$100 billion valuations of AI startups face structural risks, according to Zerodha co-founder Nikhil Kamath and Coinbase CEO Brian Armstrong. Both compared the current AI investment frenzy to historical tech and crypto bubbles, suggesting a potential market correction ahead.

Kamath's Case for Shorting AI Companies

Speaking on the "People by WTF" podcast, Kamath revealed his belief that shorting all private AI firms today could yield profits in five years. He drew parallels to the dot-com bubble of the early 2000s, emphasizing the threat of expensive proprietary AI models losing relevance to cheaper alternatives. Kamath envisions the AI sector fragmenting, evolving from dominance by a few U.S. tech giants to a regionalized industry where countries develop homegrown AI to reduce costs. He cited India as an example of a nation likely to operate its own locally hosted AI models, supporting everyday applications without relying on costly imports.

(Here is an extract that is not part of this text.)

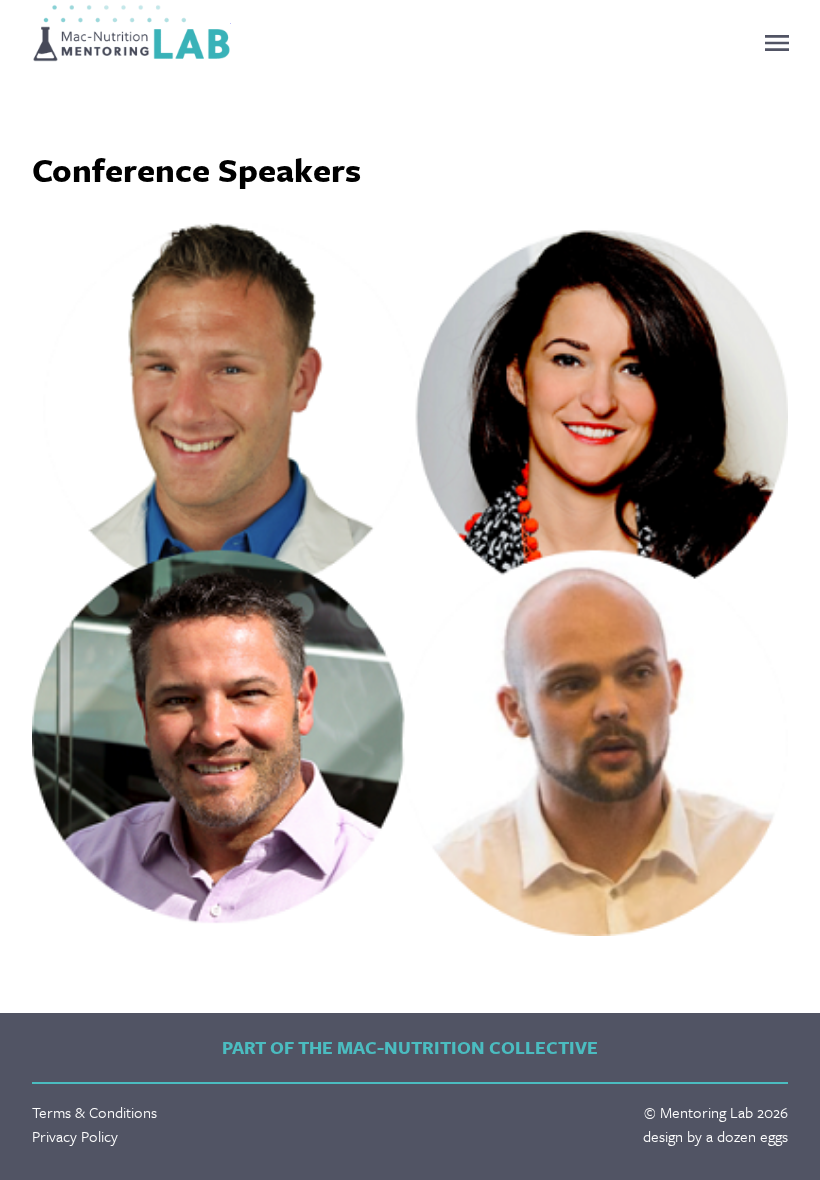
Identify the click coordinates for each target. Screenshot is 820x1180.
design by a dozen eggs (715, 1136)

Armstrong Highlights Cost Disparities and Market Overvaluation

Coinbase CEO Brian Armstrong echoed concerns about inflated AI valuations. He pointed to a significant cost gap between leading frontier AI labs and more affordable, emerging alternatives. Armstrong’s view aligns with Kamath’s skepticism about current market multiples. This sentiment comes amid reports of rapid advances from startups like Beijing-based Moonshot AI, which recently launched Kimi K3, outperforming major models such as Anthropic's Fable 5 and OpenAI’s GPT-5.6 Sol in coding benchmarks. Such developments illustrate how quickly the AI landscape is shifting and increasing competitive pressures.

These warnings coincide with broader discussions on AI regulation and market cycles, reminiscent of previous tech downturns and cryptocurrency fluctuations.

This material is provided for informational purposes only and does not constitute financial advice.